Goal of the exercise: In the foundation repair guideline below, replace "organic material" with "buried plant matter" and write out the passage, starting at the words "Figure 1: Clay" and stopping after "this has occurred.".

Document extract:
Guideline & Diagrams for How an Engineer Determines if a Foundation Repair is Required

Note: this is just a guideline and there is no way to know if your house needs a foundation repair unless we perform an on site evaluation to determine the unique conditions present. Call us for an appointment.

Assessments of Suspected Deficiencies

Cracks in walls, sloping floors, doors out of alignment, are common signs of differential settlement of the foundation. In general, differential settlement occurs when soil under a footing compresses. The cause of soil compression could be either a) moistening of the subgrade soil by water infiltration, b) drying of clay-like soils, c) crumbling of decomposing organics in a subterranean layer, d) inadequate or non-uniform compaction of the soil prior to construction of the foundation, e) additional loading applied to an existing foundation through structural additions/expansions/modifications, or f) hillside slope creep due to an adjacent slope slowly shifting.

• Inadequate drainage of surface water away from the home often contributes to subgrade soil saturation. Inadequate drainage occurs when the topography is flat, topography slopes toward the house, irrigation volume is unnecessarily high, torrential rains create ponding conditions, water has no escape route (bathtub scenario), or drains are blocked. The adjacent yards/planter areas are flat or drains towards the house. For this particular house, water may have saturated the soil adjacent to this foundation due to inadequate surface drainage during irrigation, past torrential rains, or an interior water leak. Proper drainage is important to keep water away from perimeter foundations to prevent foundation movement. Water percolates through the top soil to saturate the subgrade soil under the foundation. In such conditions, the soil under the foundation becomes more compressible.
  See Figure 2 below for additional information.
  
• Clayey soils have a high expansion and contraction rate. Upon dying, these soils shrink which leads to differential settlement. Upon moistening, these soils expand. In either case, differential settlement will occur.
  

Figure 1: Clay Soil Expansion-Contraction Spectrum

• If organic material (roots, fossils, etc.) decomposes, the surrounding soil will collapse into the previous volume. It is difficult to ascertain the probability that this has occurred.
  
• If the soil was not compacted properly or uniformly prior to construction of the original house footings, short term (2 weeks) and long term (5 years) settlement is expected when the load of the house is applied to the soil. It is not possible to assess compaction under the house, once the house is constructed above. However, most likely, the soil settlement the house due to short and long term settlement of the house was uniform and equally distributed such that differential settlement did not occur within the 1^st 5 years. Most likely, non-uniform compaction was not a contributing cause to differential settlement at the original house.

Supplied data:
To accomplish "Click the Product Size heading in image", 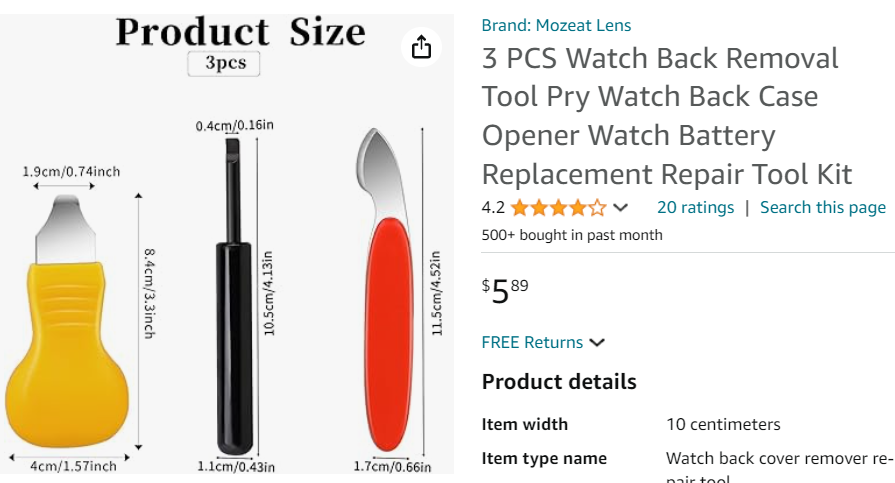I will click(x=240, y=31).
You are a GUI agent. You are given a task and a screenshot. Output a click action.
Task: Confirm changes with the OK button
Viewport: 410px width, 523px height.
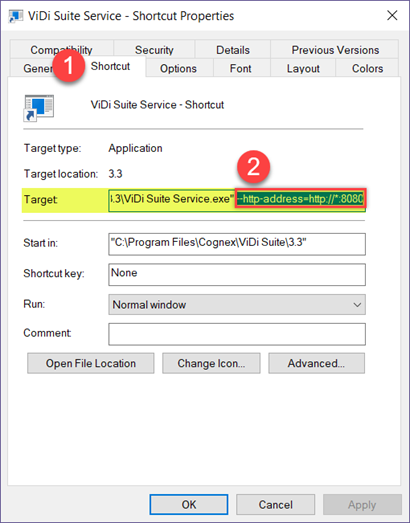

Response to the exercise:
Figure 1: Clay Soil Expansion-Contraction Spectrum

• If buried plant matter (roots, fossils, etc.) decomposes, the surrounding soil will collapse into the previous volume. It is difficult to ascertain the probability that this has occurred.